Share knowledge if you have it
Reviewing a pull request is not just a matter of “does this work?” It’s a matter of “does this work in the most effective and efficient way?” If you know of a way to more cleanly write something and you fail to point it out to the author, you’re doing a disservice to them, intellectually, and future code that they write. This happens a lot when working with Rails apps, because there are so many useful things available through ActiveSupport that even the most seasoned developers might not know about.
It works, but does it work well?
Just because you tested something in your local development environment and confirmed that it works doesn’t necessarily mean it’s good to ship into a production environment. Performance should be a concern as well. Can you benchmark changes made? Do you have access to New Relic or other tools locally? If you suspect that there may be potential performance issues with a pull request, you should be checking these things.
Does it scale?
What works now may not work well forever or even next month. Don’t think of the pull request in isolation. Think about how it will gel and coalesce with other parts of your codebase. If you have 500 users today, how do you think this code will fare when you have 5,000 or 50,000? Are there logical constraints to the code being committed that will make working in future product features difficult or annoyingly complex? Does this addition to your codebase put it one step closer to being a monolithic piece of crap? Would it serve you better as a micro service?
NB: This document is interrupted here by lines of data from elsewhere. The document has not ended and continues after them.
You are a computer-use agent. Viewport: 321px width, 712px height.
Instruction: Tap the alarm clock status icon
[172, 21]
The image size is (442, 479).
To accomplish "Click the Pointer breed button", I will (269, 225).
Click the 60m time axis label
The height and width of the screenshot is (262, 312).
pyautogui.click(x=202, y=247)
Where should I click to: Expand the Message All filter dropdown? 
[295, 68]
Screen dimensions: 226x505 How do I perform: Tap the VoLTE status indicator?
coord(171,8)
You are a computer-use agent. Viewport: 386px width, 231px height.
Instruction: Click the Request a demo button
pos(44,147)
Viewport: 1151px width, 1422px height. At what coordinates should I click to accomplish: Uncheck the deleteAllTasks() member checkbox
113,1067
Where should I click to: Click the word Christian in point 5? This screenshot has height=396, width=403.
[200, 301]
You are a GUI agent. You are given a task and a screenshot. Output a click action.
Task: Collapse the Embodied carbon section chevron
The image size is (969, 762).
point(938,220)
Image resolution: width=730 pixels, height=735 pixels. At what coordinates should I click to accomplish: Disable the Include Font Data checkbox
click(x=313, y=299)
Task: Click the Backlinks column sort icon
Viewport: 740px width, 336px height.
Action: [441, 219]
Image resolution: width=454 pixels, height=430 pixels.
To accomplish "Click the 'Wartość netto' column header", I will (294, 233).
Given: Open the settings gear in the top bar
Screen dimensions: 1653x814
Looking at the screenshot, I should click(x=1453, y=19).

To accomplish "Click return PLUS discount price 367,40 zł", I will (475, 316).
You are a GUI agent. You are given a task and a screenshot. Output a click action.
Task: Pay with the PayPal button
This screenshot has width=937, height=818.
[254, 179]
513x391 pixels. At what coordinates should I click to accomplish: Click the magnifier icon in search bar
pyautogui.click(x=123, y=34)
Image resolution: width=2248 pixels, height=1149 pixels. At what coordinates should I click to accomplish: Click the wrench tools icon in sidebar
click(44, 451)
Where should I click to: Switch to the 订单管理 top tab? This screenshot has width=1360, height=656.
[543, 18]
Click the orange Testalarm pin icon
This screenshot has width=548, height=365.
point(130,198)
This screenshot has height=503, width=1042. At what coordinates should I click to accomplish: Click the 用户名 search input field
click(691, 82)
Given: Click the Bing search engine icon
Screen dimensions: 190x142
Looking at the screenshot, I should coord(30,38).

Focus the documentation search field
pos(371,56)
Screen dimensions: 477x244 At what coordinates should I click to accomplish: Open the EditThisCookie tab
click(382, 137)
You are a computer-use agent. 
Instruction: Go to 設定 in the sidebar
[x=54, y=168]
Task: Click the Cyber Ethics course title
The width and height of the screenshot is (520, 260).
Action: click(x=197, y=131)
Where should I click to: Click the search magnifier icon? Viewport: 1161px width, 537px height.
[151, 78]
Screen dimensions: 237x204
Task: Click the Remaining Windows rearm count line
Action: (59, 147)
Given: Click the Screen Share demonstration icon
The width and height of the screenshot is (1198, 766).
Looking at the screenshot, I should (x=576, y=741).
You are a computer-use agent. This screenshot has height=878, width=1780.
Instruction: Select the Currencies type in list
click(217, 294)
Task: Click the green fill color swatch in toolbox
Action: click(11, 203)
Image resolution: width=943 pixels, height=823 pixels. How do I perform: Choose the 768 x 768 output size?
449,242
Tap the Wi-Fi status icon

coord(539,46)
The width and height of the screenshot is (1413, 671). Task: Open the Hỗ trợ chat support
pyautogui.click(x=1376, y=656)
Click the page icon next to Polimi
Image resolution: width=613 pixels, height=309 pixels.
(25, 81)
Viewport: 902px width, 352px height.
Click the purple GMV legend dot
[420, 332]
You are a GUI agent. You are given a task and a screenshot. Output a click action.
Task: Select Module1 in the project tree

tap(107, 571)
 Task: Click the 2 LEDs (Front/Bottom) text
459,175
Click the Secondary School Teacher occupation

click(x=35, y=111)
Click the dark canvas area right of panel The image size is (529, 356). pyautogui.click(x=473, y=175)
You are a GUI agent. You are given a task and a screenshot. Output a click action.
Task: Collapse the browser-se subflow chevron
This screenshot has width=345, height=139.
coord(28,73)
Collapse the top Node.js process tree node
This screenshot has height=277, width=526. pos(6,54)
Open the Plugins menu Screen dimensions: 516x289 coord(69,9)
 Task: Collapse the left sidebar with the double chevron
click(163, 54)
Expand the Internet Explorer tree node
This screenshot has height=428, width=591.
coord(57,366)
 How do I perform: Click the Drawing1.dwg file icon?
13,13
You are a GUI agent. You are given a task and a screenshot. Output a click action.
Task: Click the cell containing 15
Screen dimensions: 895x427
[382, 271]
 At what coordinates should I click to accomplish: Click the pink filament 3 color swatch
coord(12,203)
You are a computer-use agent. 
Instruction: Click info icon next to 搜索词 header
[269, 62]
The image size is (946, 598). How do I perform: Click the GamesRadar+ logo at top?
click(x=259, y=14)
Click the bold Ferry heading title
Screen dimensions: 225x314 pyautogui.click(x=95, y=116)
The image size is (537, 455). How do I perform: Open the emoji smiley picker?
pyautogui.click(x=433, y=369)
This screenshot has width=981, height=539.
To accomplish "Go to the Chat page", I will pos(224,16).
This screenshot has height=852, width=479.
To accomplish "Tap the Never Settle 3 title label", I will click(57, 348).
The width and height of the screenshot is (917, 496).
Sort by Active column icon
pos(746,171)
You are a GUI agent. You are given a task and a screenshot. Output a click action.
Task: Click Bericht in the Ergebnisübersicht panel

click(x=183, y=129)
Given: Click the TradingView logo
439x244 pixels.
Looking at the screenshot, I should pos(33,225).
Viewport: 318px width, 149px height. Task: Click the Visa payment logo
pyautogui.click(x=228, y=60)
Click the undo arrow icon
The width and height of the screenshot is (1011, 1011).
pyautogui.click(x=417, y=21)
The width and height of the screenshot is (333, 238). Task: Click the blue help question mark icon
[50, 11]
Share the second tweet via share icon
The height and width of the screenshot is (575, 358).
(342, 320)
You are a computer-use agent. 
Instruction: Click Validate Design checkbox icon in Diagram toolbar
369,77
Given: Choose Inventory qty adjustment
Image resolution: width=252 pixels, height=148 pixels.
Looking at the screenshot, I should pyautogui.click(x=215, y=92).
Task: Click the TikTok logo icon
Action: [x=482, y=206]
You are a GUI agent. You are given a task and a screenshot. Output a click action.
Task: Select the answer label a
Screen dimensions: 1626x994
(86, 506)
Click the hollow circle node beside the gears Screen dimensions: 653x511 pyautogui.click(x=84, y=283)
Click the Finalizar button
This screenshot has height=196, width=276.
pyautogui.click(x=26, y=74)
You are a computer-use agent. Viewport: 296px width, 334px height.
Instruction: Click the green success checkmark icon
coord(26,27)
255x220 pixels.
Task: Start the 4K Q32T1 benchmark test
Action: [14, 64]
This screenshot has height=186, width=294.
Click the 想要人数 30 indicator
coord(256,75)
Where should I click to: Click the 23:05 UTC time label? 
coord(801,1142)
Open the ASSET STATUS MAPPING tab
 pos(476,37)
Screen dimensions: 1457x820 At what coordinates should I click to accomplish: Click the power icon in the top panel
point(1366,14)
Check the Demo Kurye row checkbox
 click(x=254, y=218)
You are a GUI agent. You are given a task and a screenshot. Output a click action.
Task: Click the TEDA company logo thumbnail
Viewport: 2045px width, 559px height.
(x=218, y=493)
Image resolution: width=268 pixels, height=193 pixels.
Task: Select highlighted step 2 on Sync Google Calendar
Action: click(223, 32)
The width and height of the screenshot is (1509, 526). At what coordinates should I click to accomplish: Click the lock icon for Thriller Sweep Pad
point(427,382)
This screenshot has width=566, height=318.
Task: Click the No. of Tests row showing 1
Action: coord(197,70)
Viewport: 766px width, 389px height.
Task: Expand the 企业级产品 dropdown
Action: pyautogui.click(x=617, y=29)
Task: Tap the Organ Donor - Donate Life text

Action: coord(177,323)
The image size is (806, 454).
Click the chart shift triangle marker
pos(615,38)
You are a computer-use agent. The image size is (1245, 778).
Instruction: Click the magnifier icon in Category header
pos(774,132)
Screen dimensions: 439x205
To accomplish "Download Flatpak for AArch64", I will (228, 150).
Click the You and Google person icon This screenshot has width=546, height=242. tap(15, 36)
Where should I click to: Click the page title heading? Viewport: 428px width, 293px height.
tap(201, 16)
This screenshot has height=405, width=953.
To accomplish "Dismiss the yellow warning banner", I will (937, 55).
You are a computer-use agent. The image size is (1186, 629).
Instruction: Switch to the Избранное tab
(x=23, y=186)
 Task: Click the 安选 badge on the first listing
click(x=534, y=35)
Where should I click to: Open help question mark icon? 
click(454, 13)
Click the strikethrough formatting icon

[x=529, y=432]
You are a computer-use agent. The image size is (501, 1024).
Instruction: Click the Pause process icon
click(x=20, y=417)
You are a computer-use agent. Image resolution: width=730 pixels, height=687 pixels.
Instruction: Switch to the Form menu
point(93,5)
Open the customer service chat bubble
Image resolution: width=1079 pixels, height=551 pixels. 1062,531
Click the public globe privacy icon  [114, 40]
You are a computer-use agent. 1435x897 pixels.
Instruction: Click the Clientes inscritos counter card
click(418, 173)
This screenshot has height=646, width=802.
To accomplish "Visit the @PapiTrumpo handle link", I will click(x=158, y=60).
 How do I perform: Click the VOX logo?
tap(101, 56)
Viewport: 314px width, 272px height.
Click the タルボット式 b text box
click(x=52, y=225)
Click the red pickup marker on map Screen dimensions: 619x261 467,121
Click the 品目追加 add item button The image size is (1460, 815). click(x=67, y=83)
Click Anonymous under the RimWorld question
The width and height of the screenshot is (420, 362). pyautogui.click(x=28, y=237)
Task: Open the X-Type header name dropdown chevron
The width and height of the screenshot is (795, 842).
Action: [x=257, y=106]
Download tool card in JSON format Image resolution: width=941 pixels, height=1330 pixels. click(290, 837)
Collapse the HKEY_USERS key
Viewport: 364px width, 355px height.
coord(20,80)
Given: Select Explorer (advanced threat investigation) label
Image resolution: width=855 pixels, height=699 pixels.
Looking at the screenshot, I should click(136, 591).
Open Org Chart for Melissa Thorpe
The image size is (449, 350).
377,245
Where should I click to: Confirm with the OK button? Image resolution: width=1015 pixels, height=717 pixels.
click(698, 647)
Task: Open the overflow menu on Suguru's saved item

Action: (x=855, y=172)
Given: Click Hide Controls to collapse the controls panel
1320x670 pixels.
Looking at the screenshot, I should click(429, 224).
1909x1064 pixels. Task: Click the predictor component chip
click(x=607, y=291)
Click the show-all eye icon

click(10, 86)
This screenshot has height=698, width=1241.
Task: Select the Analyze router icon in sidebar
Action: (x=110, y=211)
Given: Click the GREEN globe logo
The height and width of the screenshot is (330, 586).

Having these conversations sooner than later will save you headaches in the future. You don’t have to over-engineer. But you do have to at least consider the implications of not over-engineering.
Is there something else that will do this better?
This is awkward. Someone has just written a large pull request but you know of a very simple gem or library that does exactly what they just labored over, only the gem/library you know of does it… better or more thoroughly. Do you say something? You should. You should also leave that decision in their hands of what they want to do with that information, awkward as it is.
Remember, your coworkers are humans too.
When I review a large pull request, I compliment just as much as a I critique. Even if it’s just a “thank you for doing this.” People need positive feedback. They need to be reminded every now and then that there’s a reason they’re doing what they’re doing. As cold and robotic as code can be, it’s on us as developers to high five and shower each other with animated GIFs and creepy smiling cat face emojis.
Remember, one day, you’ll be having the worst day in the world and someone will comment on a line of your PR with, “Woah that’s an awesome idea, :clap:” and you’ll swell with pride and happiness. Remember that every time you say something nice, someone else might be living that same moment.